# TEXTO FORNECIDO
• • • • • • •

A verdadeira razão do assalto à Ordem dos Advogados: 

privatizar e destruir a Justiça e enfraquecer os direitos dos cidadãos!

A finalidade verdadeiramente visada com todas estas medidas é, afinal, sempre a mesma e que, aliás, ao longo da História, todos os poderes anti-democráticos sempre tiveram em mente: desarmar e até aniquilar de vez esse “empecilho” que são Ordens Profissionais activas, diligentes e firmes na defesa do interesse público e dos direitos dos cidadãos. E em especial, dentro das Ordens, quebrar e destruir a Ordem dos Advogados, a qual, recorde-se, tem por primeira das suas atribuições legais [art.º 3º, al. a), do seu Estatuto] precisamente “Defender o Estado de Direito e os direitos, liberdades e garantias dos cidadãos e colaborar na administração da Justiça”. 

E, prosseguindo uma já velha tendência e sempre com o mesmo discurso manipulatório da maior facilidade e do menor custo para os cidadãos, ao mesmo tempo que vai mantendo sempre custas judiciais astronómicas (tornando assim verdadeiramente inacessível para a esmagadora maioria dos cidadãos a ida a Tribunal para aí defenderem os seus direitos), trata-se também de retirar os Advogados da Justiça, dos Tribunais e dos processos (como já hoje sucede com a não obrigatoriedade de constituição de Advogado em diversas formas ou fases processuais), tornando mais “fácil” (sem sujeitos processuais incómodos, que alegam, reclamam e recorrem, como os Advogados…) a produção de decisões e a melhoria das estatísticas oficiais das pendências judiciais.

• • • • • • •

# CONJUNTO DE DADOS
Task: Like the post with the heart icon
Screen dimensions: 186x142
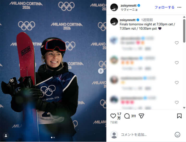Action: (113, 116)
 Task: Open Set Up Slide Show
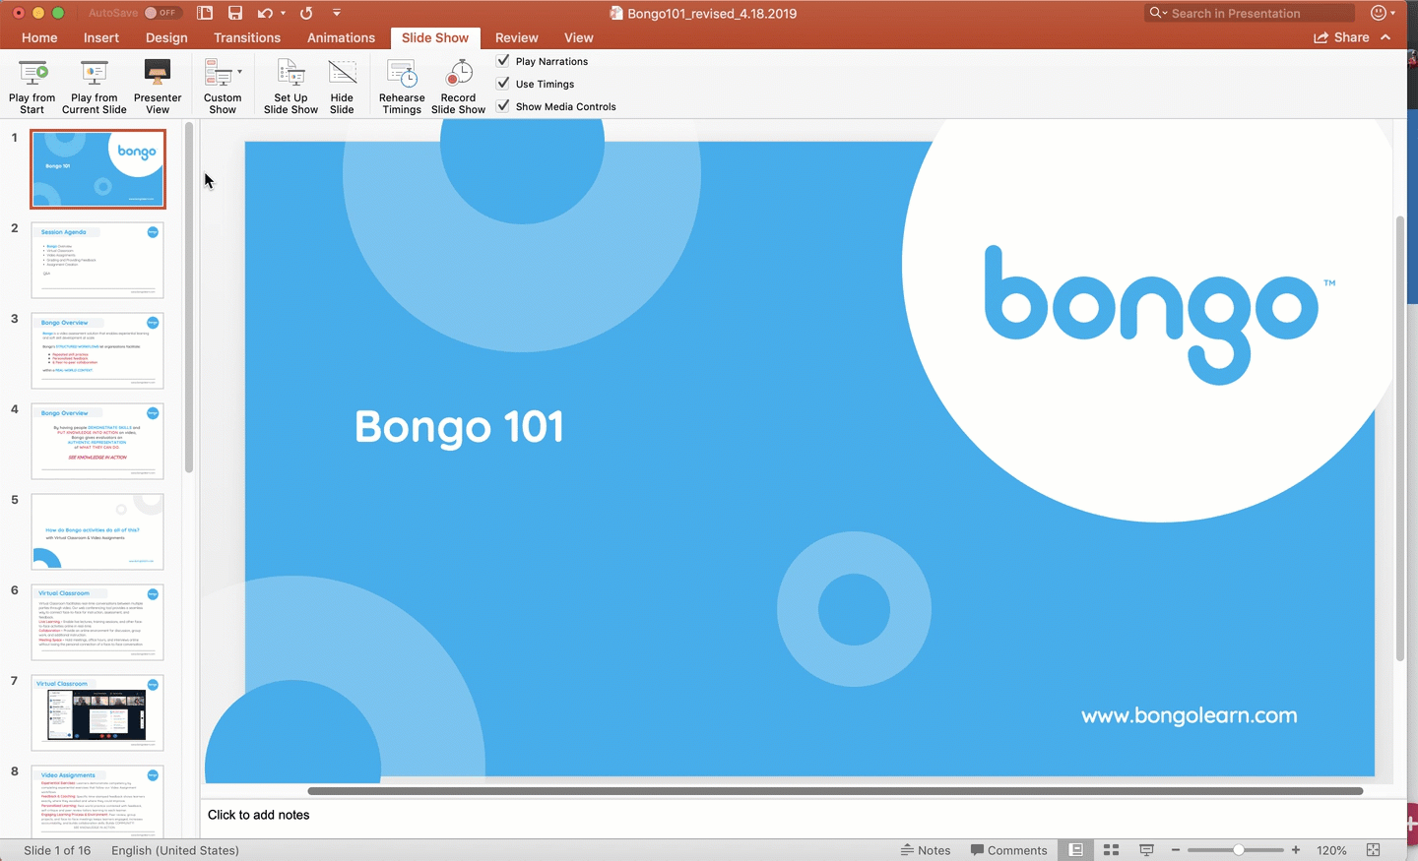[x=290, y=74]
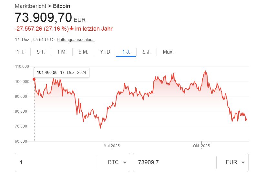Switch to the 5 T. range tab
Viewport: 256px width, 175px height.
(x=41, y=52)
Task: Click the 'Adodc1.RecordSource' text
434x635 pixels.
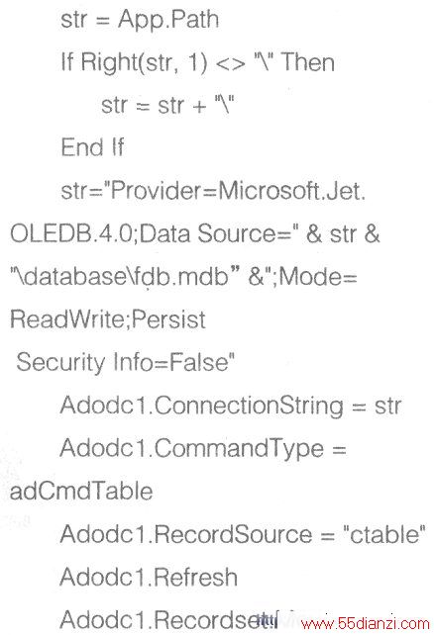Action: pyautogui.click(x=186, y=534)
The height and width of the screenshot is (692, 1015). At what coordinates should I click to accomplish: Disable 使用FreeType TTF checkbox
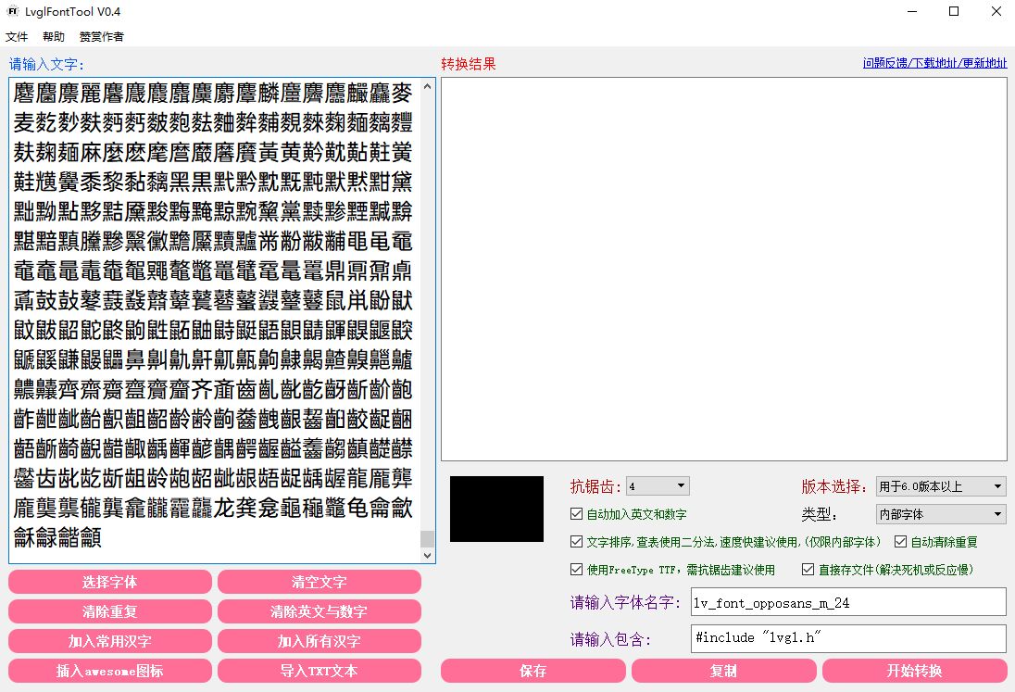pos(577,570)
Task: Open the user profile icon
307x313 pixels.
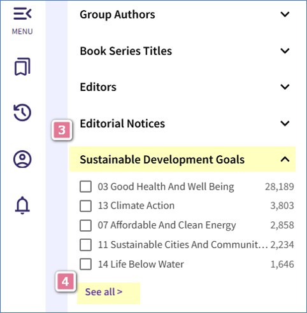Action: [x=22, y=159]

• • • • • • •

# ENUNCIADO A
Segundo o texto fornecido, qual é a primeira das atribuições legais da Ordem dos Advogados?
# ENUNCIADO B
Traduza para o inglês esta frase do texto fornecido: "A verdadeira razão do assalto à Ordem dos Advogados: privatizar e destruir a Justiça e enfraquecer os direitos dos cidadãos!"
# ENUNCIADO C
Repita, sem qualquer alteração, o trecho do texto fornecido que começa em "E, prosseguindo uma" e termina em "das pendências judiciais.".

# RESULTADO DO EXERCÍCIO A
Defender o Estado de Direito e os direitos, liberdades e garantias dos cidadãos e colaborar na administração da Justiça.

# RESULTADO DO EXERCÍCIO B
The real reason for the assault on the Bar Association: to privatize and destroy the justice system and to weaken citizens' rights!

# RESULTADO DO EXERCÍCIO C
E, prosseguindo uma já velha tendência e sempre com o mesmo discurso manipulatório da maior facilidade e do menor custo para os cidadãos, ao mesmo tempo que vai mantendo sempre custas judiciais astronómicas (tornando assim verdadeiramente inacessível para a esmagadora maioria dos cidadãos a ida a Tribunal para aí defenderem os seus direitos), trata-se também de retirar os Advogados da Justiça, dos Tribunais e dos processos (como já hoje sucede com a não obrigatoriedade de constituição de Advogado em diversas formas ou fases processuais), tornando mais “fácil” (sem sujeitos processuais incómodos, que alegam, reclamam e recorrem, como os Advogados…) a produção de decisões e a melhoria das estatísticas oficiais das pendências judiciais.